* [Challenge]:
Swap "Disable" for "Enable" in the records, from the start up to and including the line with "The image size is (1180, 649). 403,617", and give those lines back with nothing else changed. Leave the pictures out.

* [Entries supplied]:
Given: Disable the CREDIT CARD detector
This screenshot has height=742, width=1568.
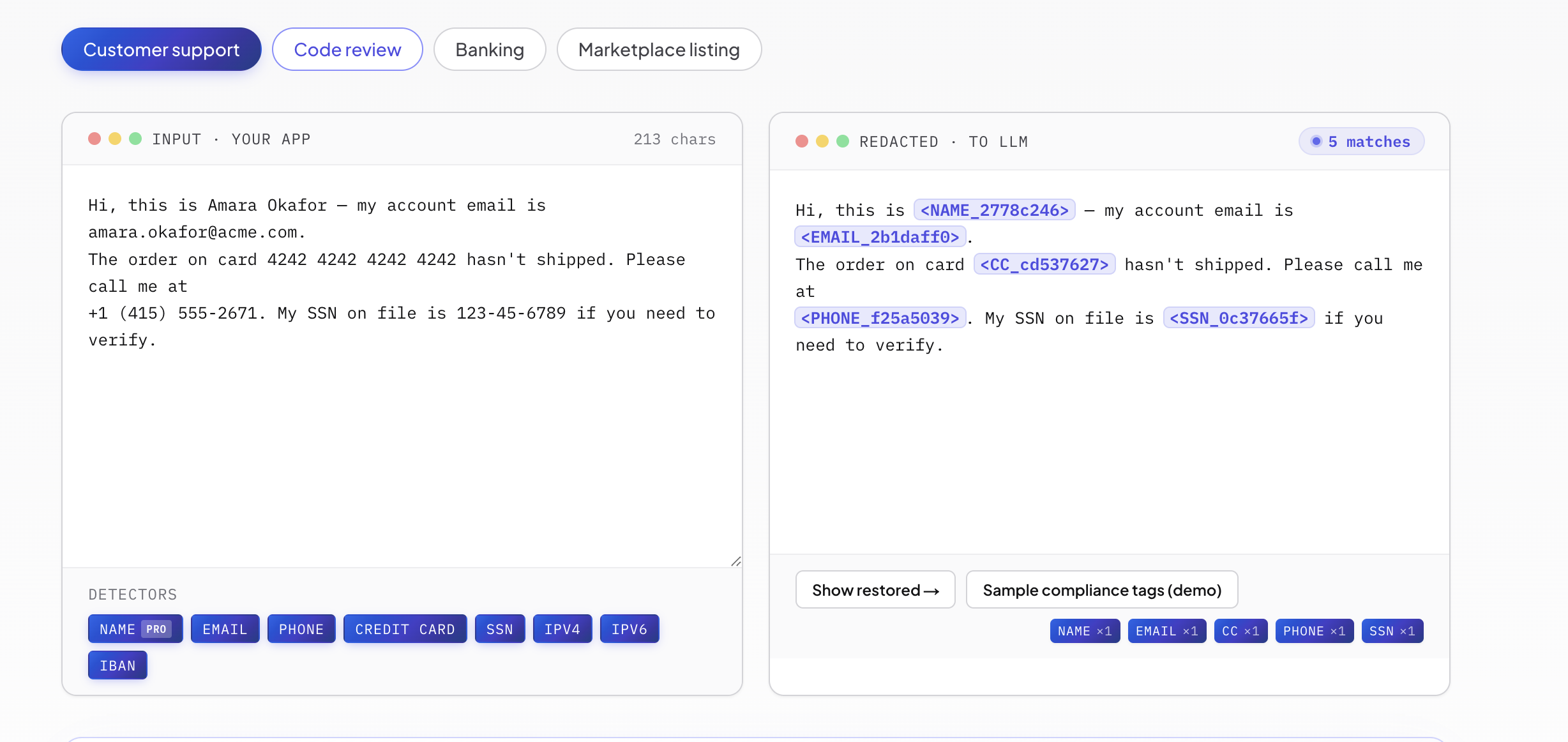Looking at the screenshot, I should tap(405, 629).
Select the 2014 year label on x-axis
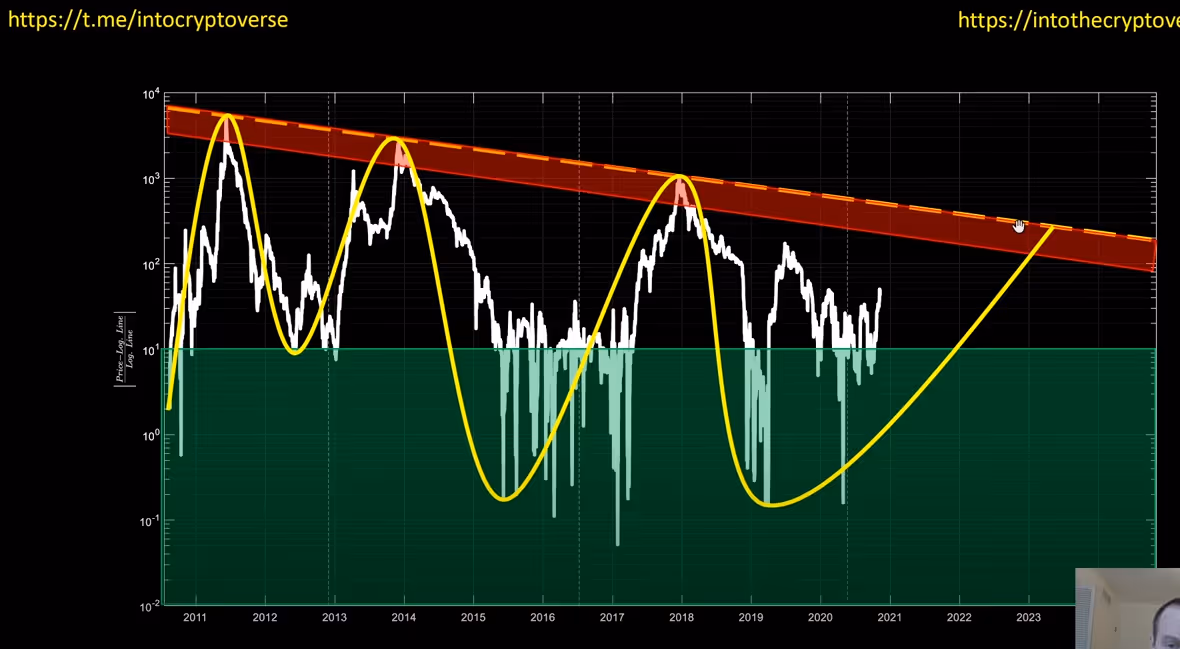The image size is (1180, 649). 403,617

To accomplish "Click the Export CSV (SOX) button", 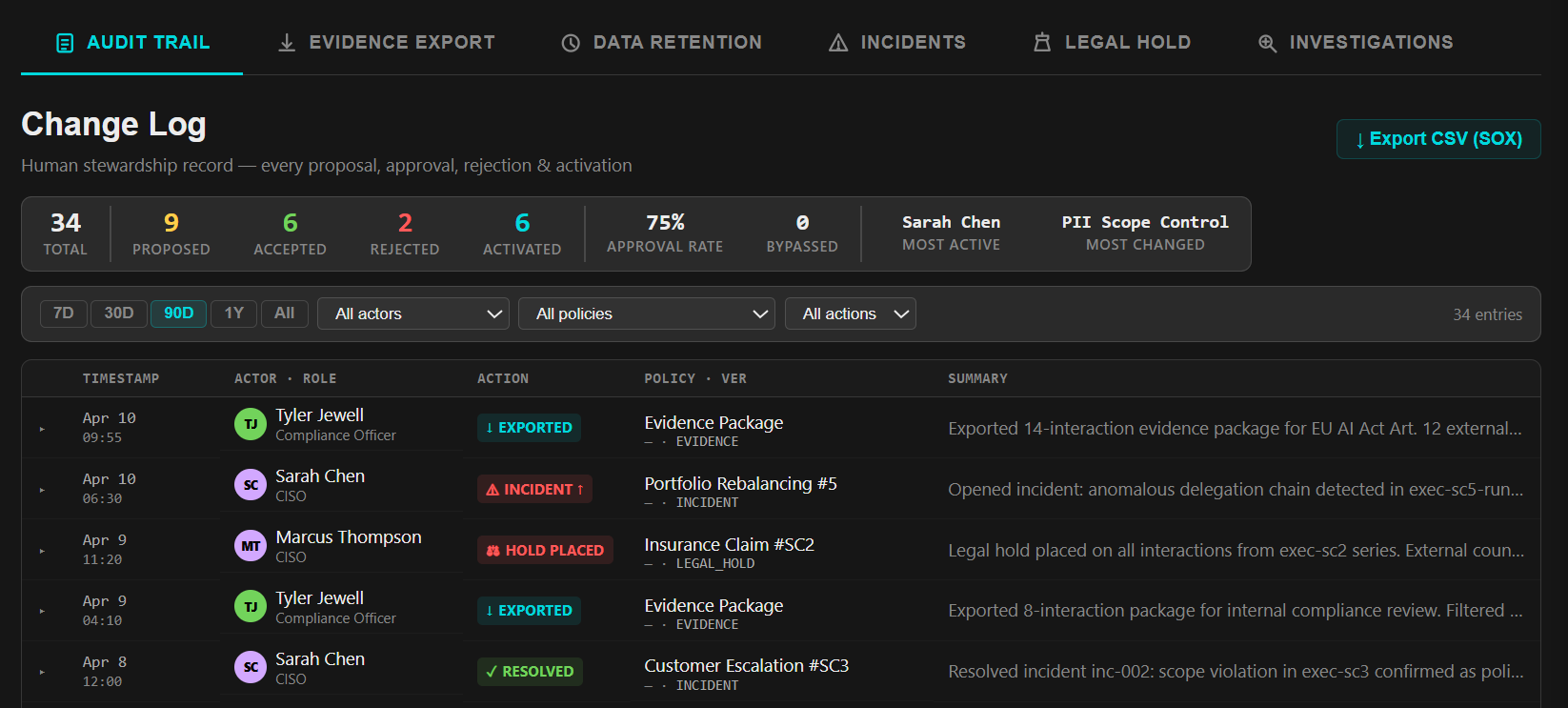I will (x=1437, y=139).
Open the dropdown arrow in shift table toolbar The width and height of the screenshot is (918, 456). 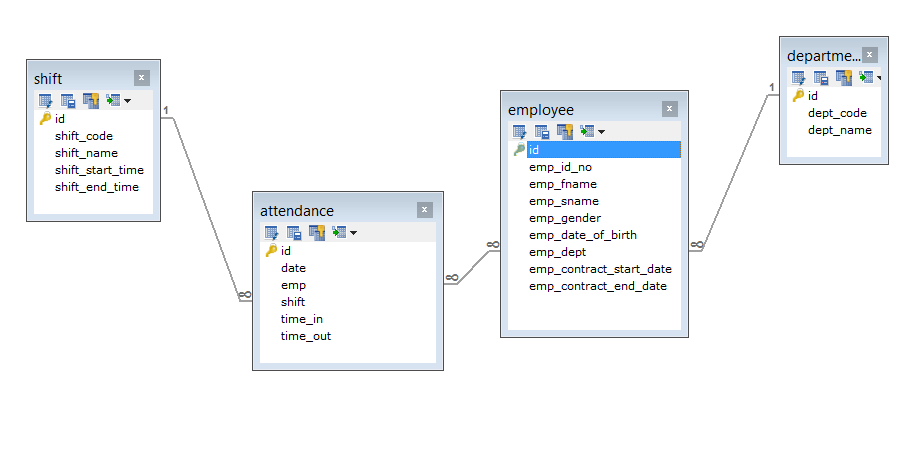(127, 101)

* [Result]:
Given: Enable the CREDIT CARD detector
This screenshot has height=742, width=1568.
Looking at the screenshot, I should tap(405, 629).
Select the 2014 year label on x-axis
The image size is (1180, 649). 403,617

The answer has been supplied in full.